▶ **EXTRACTED MATERIAL**
▬▬▬
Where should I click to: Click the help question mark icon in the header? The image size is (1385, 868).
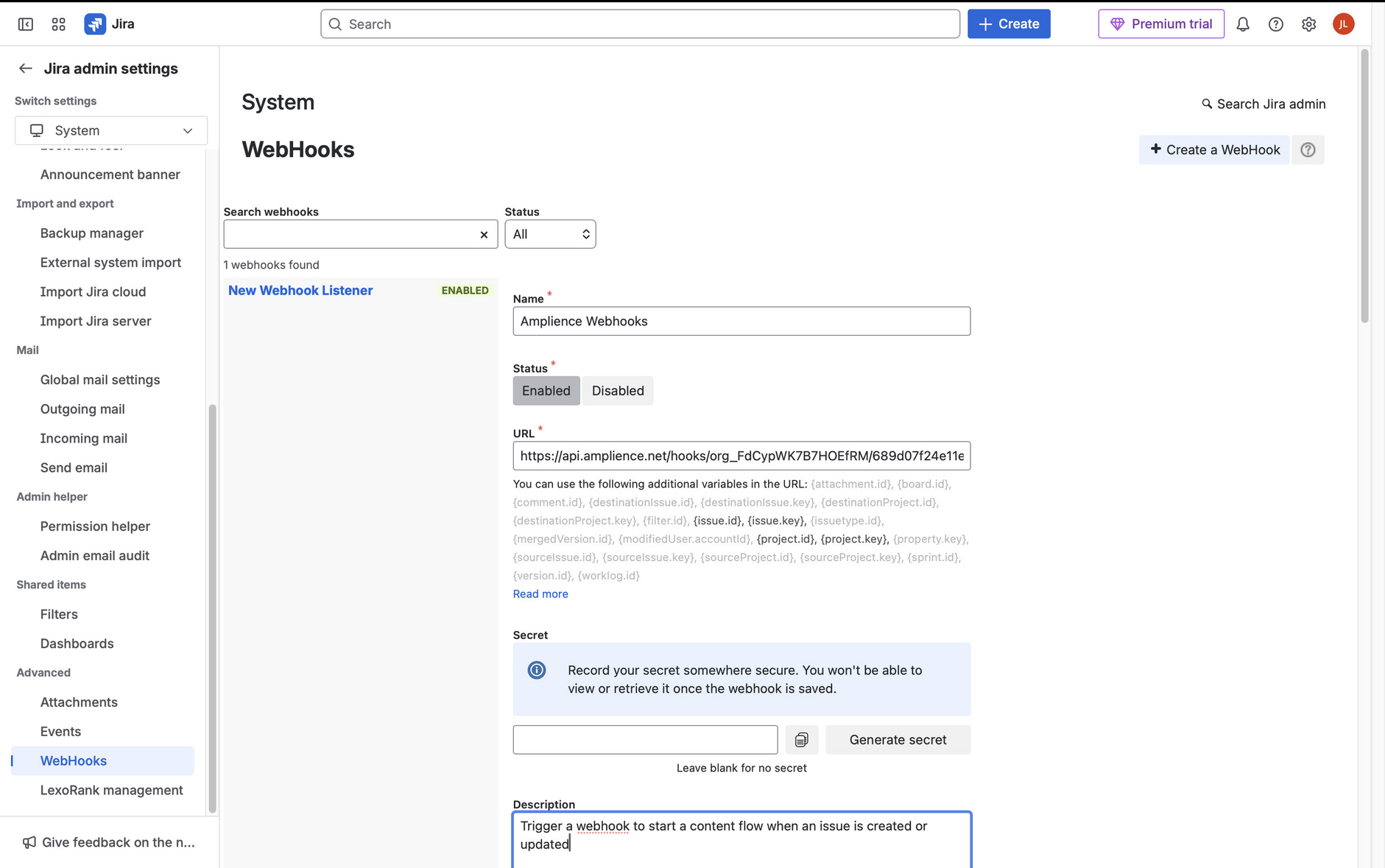point(1276,24)
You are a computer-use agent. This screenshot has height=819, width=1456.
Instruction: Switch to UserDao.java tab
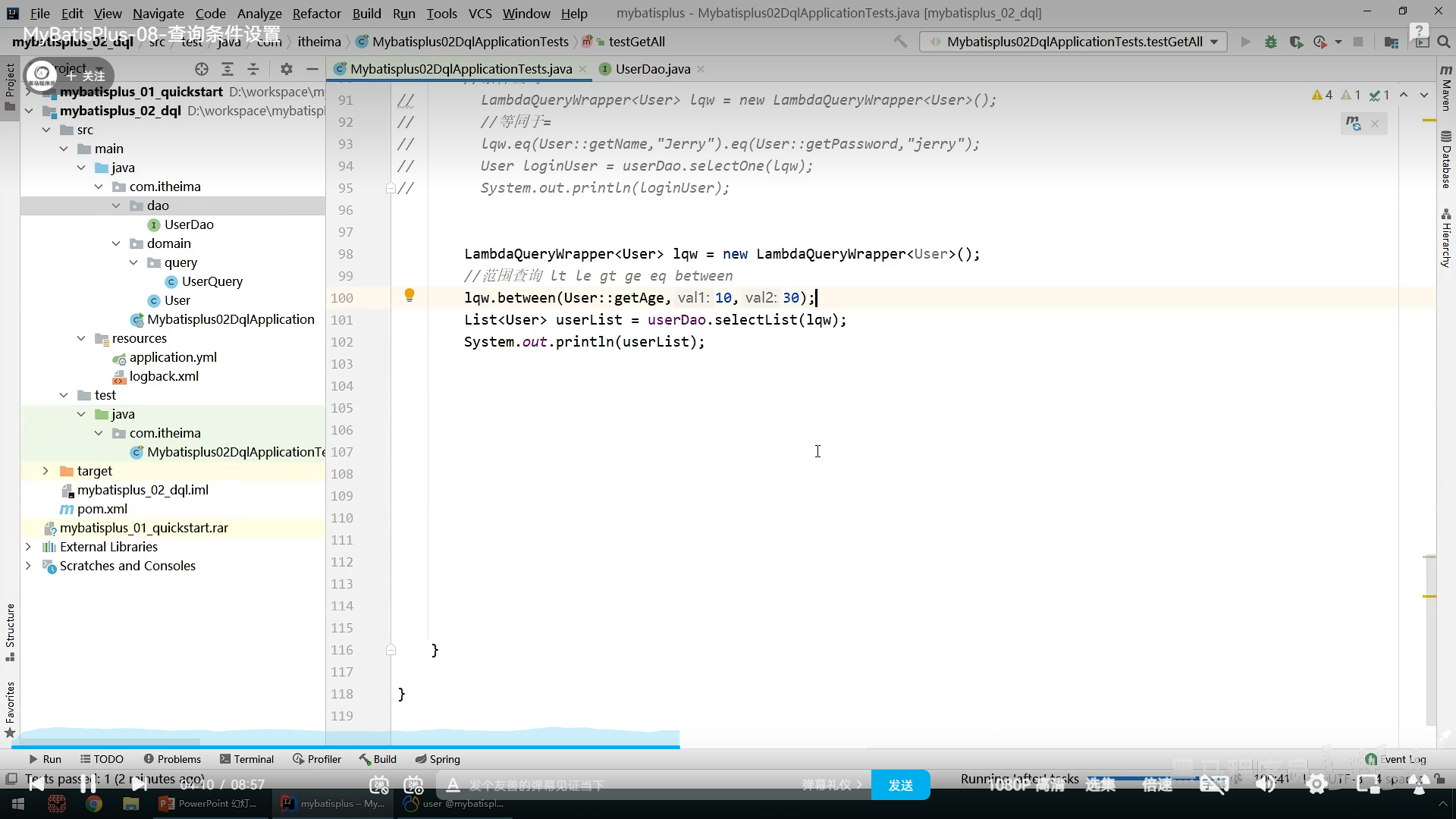(652, 69)
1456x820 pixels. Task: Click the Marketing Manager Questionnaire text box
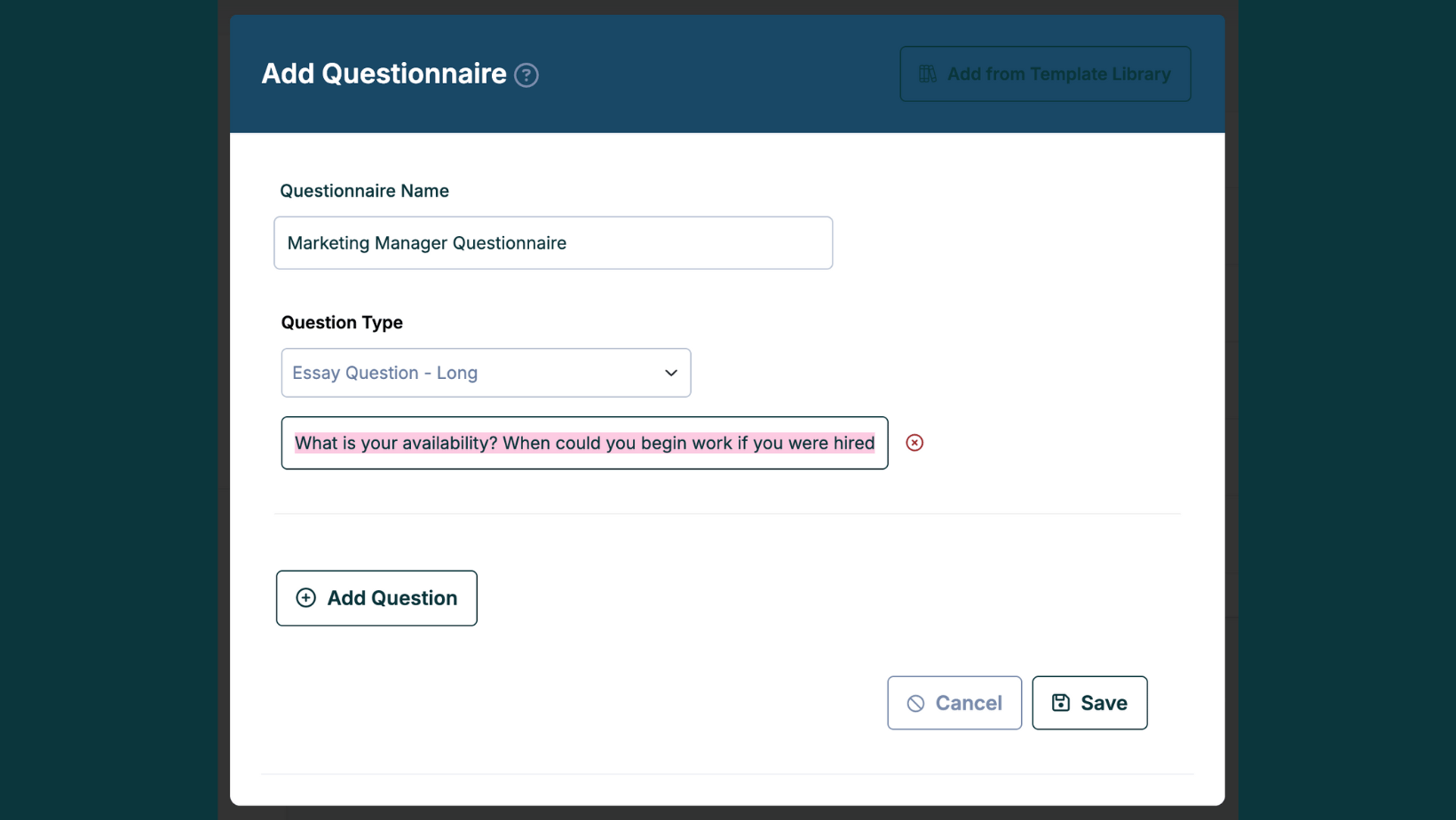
▬▬▬
▶ **WORK TO COMPLETE**
Starting with the line that contains "You are a computer-use" and ending with the last line of the data above, transcribe exactly those lines and no others, without pictures.

▶ **ANSWER BELOW**
You are a computer-use agent. This screenshot has height=819, width=1456.
Instruction: Switch to UserDao.java tab
(652, 69)
1456x820 pixels. Task: Click the Marketing Manager Questionnaire text box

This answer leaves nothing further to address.